礼儀作法ってその国の文化の中軸の一つだと思っている。ただ、最近では、その礼儀作法の話をすると若い人から嫌がられると聞く。食事の最初に「いただきます」をいう。食事の最後に「ごちそうさま」をいう。これは、「自分が礼儀作法を知っている」ことをひけらかしたいからいうのではない。食事ができたことに感謝し、食事を作ってくれたことに感謝し、野菜や肉・魚などの食事の材料を整えてくれた様々な方々に感謝する気持ちから自然に生じる作法だと思う(ごちそうさまは漢字表記で「ご馳走様」なので、「馳せ」「走って」材料を整え調理をしてくれたその人に対する感謝の気持ちが強いのかもしれないが・・・)。だから、何も皆に見えるところで大声で「いただきます」「ごちそうさま」と自己主張をする必要など全くない。誰にも見られないところ、例えば机の下に隠して手を合わせ、小声(心の中で)で「いただきます」というので構わないし他人に強制するものでもない。これは心の問題なのだから。

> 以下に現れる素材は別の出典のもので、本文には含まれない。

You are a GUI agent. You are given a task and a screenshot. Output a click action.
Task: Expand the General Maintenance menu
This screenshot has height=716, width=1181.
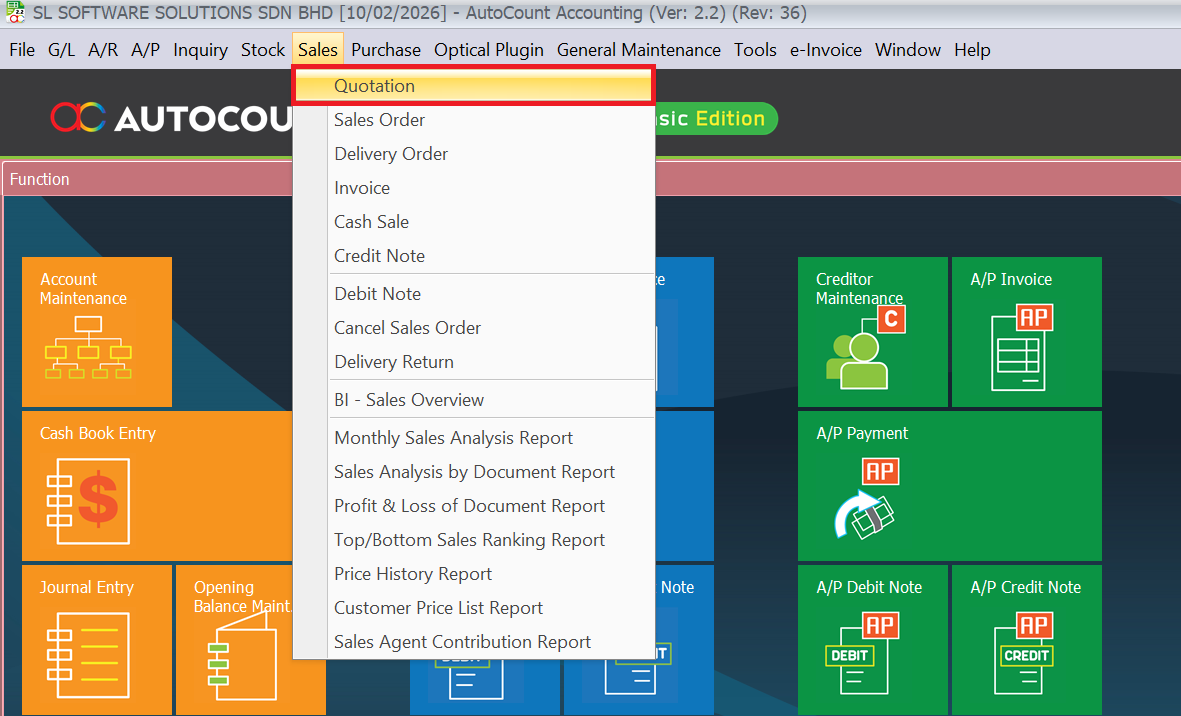point(638,50)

他人に強制するものではないというのなら、やりたくない人はやらなくても構わないじゃないか。なのになぜこんな小うるさいことを言うのだと感じられるかもしれない。まあ、ここがわたしの面倒くさいところなのだが、食事の際に「いただきます」「ごちそうさま」を言わない人を見ると、「感謝の気持ちを持たない人」にわたしには映るのだ。また、そういう家庭で育ってきたのだろうなとも思ってしまう。だから、ご両親の名誉のためにも、特に若い人には「いただきます」「ごちそうさま」という習慣をつけてほしいと思う。繰り返すが、わたしの価値観が特別なのであれば無視してくださっても構わないのだが、それでもわたしのように感じる人は少なからずいる。そんな人には認めてもらわなくても良いと言われたらそれまでだが、でも本当の自分を知ってもらう前に「無礼者」「不躾」だと思われるのは勿体無いだろう。まあ、こう言うと、礼儀作法を損得勘定で語っているのかもしれないが、芸術でも形の模倣から始まるのだから、最初はそれで良いじゃないか。